If finding an outfit feels like taking an exam, consider getting rid of the clothes you don’t wear. Use one of your days off to separate your favorite clothes from the ones you haven’t worn in a year or more. If you have a lot of extra clothes, consider donating them to a charity. This makes it easier to find something to wear and also helps people in need.
The same applies to your meals. Do you eat the same four or five meals every week? Why not create a meal plan. You like pizza? Monday’s pizza night. How about tacos. Boom, Tuesday you’ll have tacos. The beauty of making these decisions extends beyond knowing future dinner. You can also meal prep to make things much easier. If you know it’s taco night, you can add meal prep to Monday’s task list. This gives a bit of wiggle room in case an emergency delays your dinner plans.
- Start with small goals.
As the saying goes, slow and steady wins the race. The same concept applies to creating a schedule. Your initial routine should involve a series of smaller tasks. That way, you get used to numerous small victories. If you immediately try tackling larger tasks, it’s likely you’ll feel overwhelmed and give up. Start small and build your way up.
For instance, if you’ve recently had surgery and put on weight during recovery, one of your goals may be getting back in shape. Instead of adding an hour of treadmill time to your daily routine, start with a few laps around the block. Once you master this, gradually make your workout regimen more challenging.
- Don’t be afraid to make amendments.
Sometimes, sticking to a routine is counterproductive. That is, if you have tasks on your schedule that aren’t serving you. Don’t be afraid to make adjustments to improve your productivity.
For example, what if you worked for a company with a two hour morning commute. You set your alarm three hours early so you have enough time to get dressed and make it on time. Once you decide to work remotely, you notice waking up three hours earlier is negatively impacting your sleep cycle. If a task, like this one, becomes a detriment, either adjust it or remove it to make room for something beneficial.
- Have a bit of fun.
What’s your favorite thing to do? You probably enjoy it partially because it’s fun. Sure, every task you need to complete throughout the day isn’t fun, but it’s best to make the most of things and add a bit of fun as you go along. For instance, if cleaning your kitchen is on your to-do list, try making a game or rhyme that lightens the mood.
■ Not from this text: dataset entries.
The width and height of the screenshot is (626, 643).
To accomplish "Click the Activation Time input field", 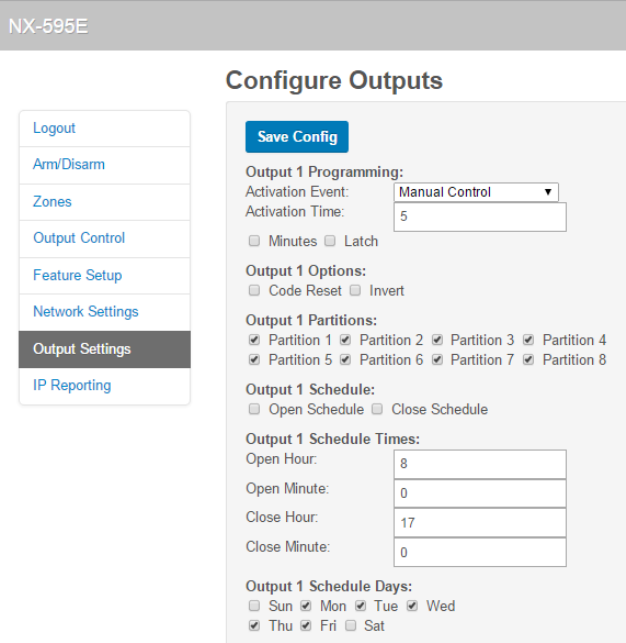I will (480, 217).
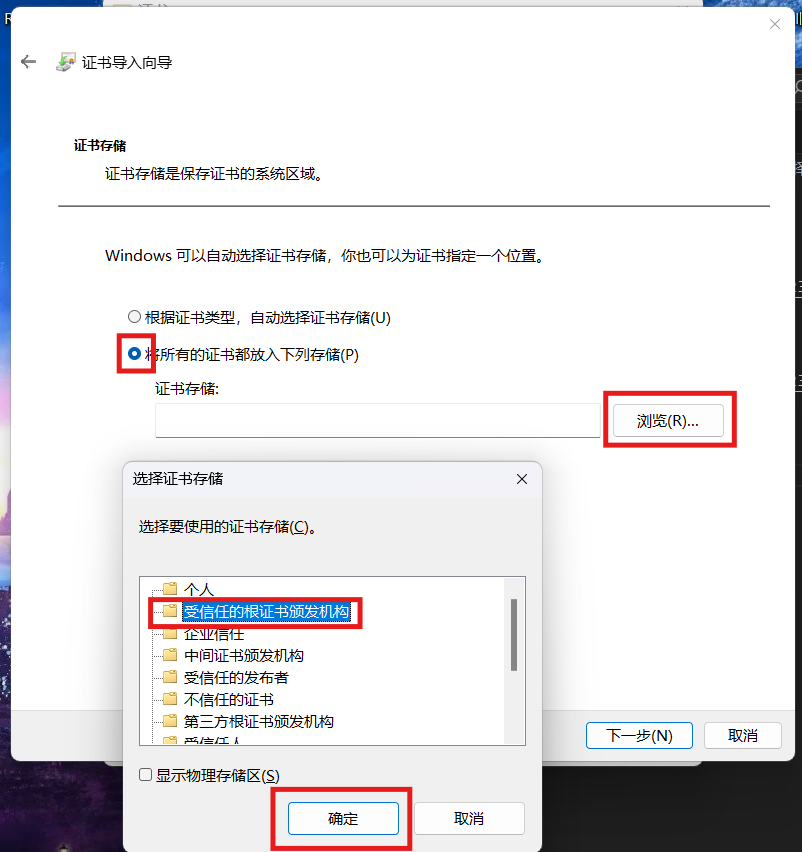Click the 中间证书颁发机构 folder icon
This screenshot has width=802, height=852.
point(170,655)
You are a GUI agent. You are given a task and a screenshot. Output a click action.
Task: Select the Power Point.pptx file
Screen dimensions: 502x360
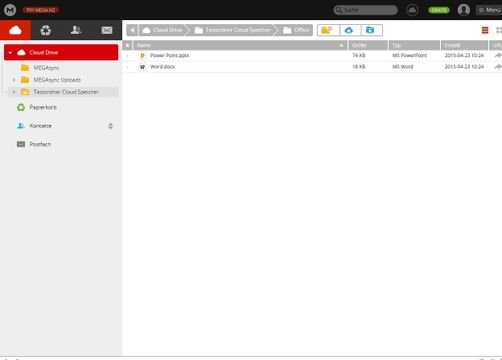(x=312, y=55)
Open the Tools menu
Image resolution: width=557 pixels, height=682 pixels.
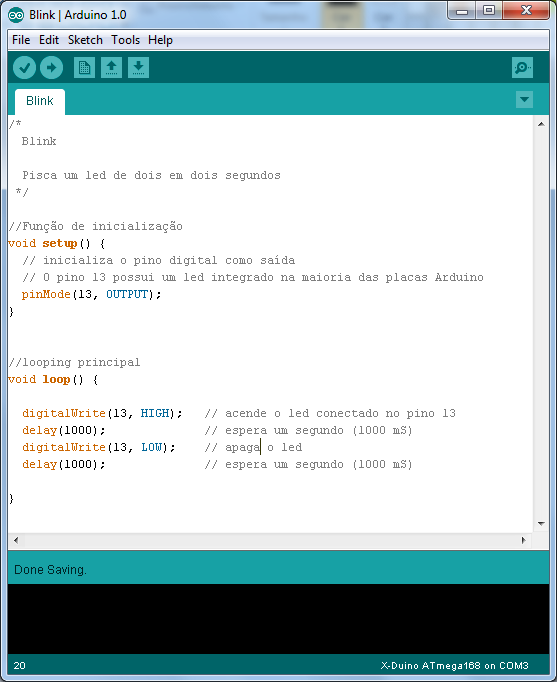pyautogui.click(x=125, y=40)
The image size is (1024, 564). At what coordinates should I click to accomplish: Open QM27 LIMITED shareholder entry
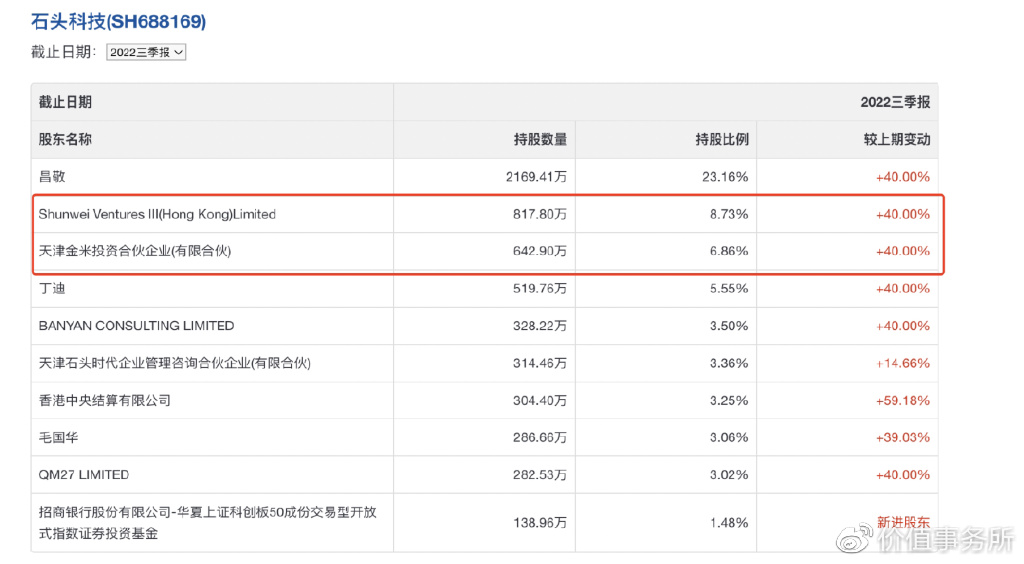[84, 474]
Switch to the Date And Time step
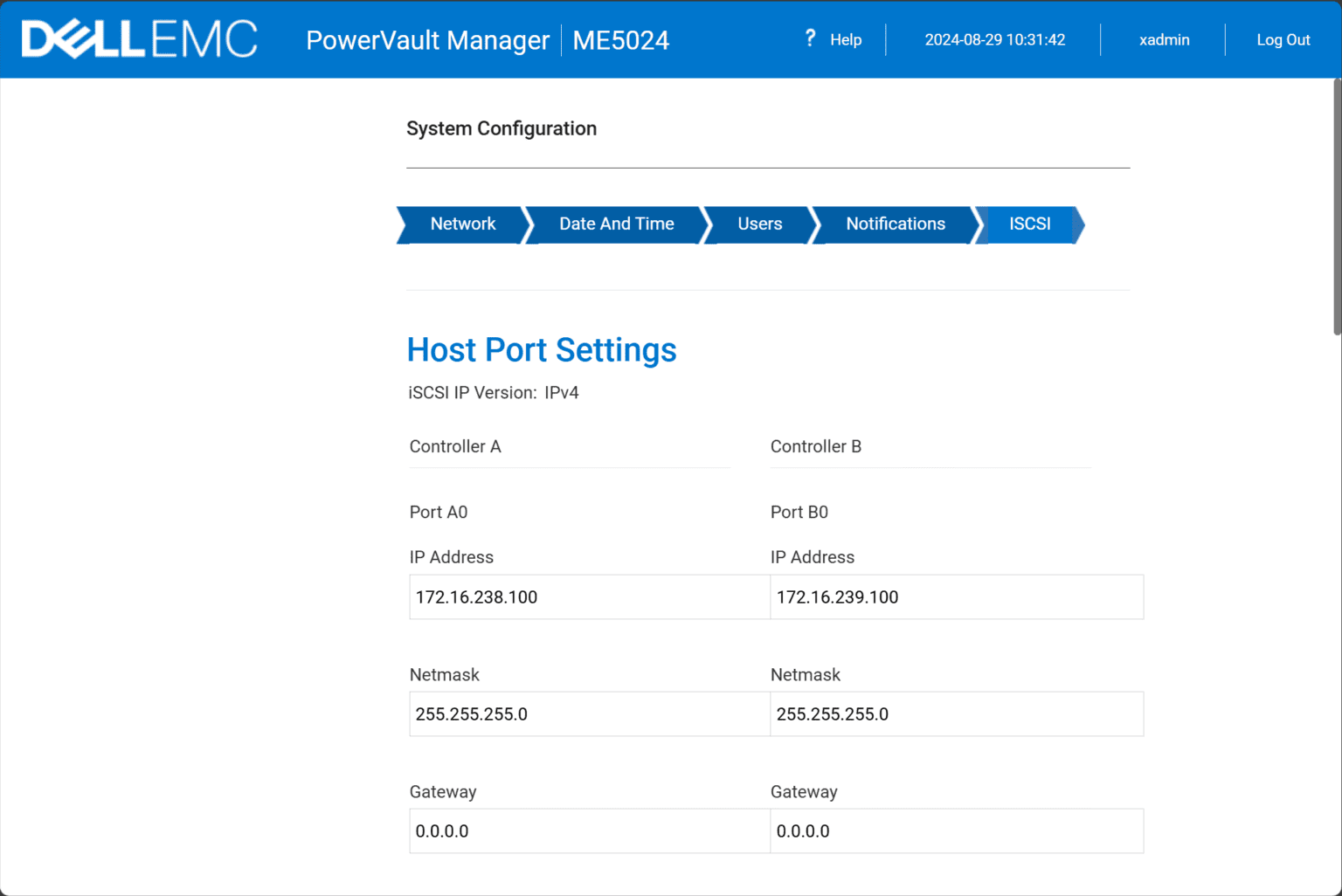 [617, 224]
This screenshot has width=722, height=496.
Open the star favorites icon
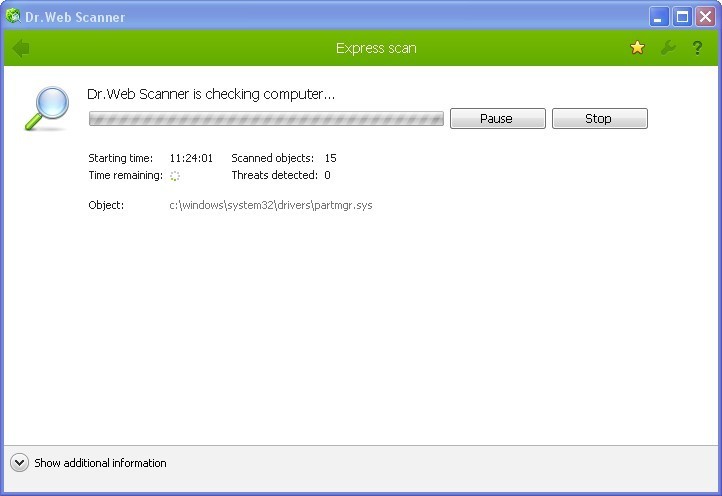[637, 48]
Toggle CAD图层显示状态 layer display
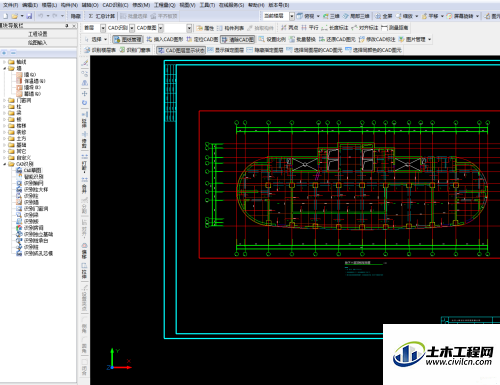 click(x=181, y=50)
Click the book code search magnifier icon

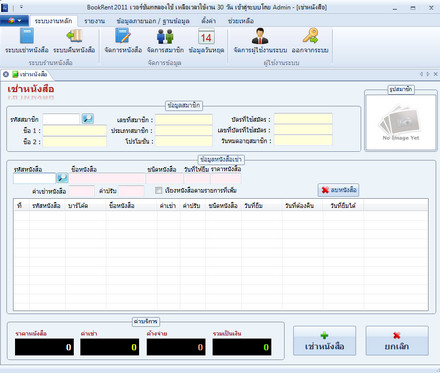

You can also use a fun song to remember which tasks to perform next. Say your children have their own morning routine. If they have trouble remembering which step comes next, a fun rhyme is a great way to help them memorize each step. If you’ve ever seen a princess movie, she often starts off as a humble, young woman who works for someone. Despite her lowly position, her disposition about doing her everyday routine usually catches the eye of a prince. Long story short, do your best to make your tasks as cheerful as possible.
In these crazy times, there’s very little we have control over. One of the ways to find peace from day to day is to create a schedule and stick to it. A schedule allows your body and mind to overcome the anxiety of the unknown. Adults and children alike benefit from having a routine.
Of course, life won’t always adhere to your daily routine. The beauty of a schedule is you’re trained to know what comes next, so even if things do get a little off track, you know where your next step should be and work towards it. You can even schedule some flexibility time in-between important tasks for mental and physical wellness tasks.
Whether you have a specific goal or simply want to ensure you have productive days, consider making a schedule. You’ll begin seeing a positive difference and feel good about your choices, allowing room for future blessings.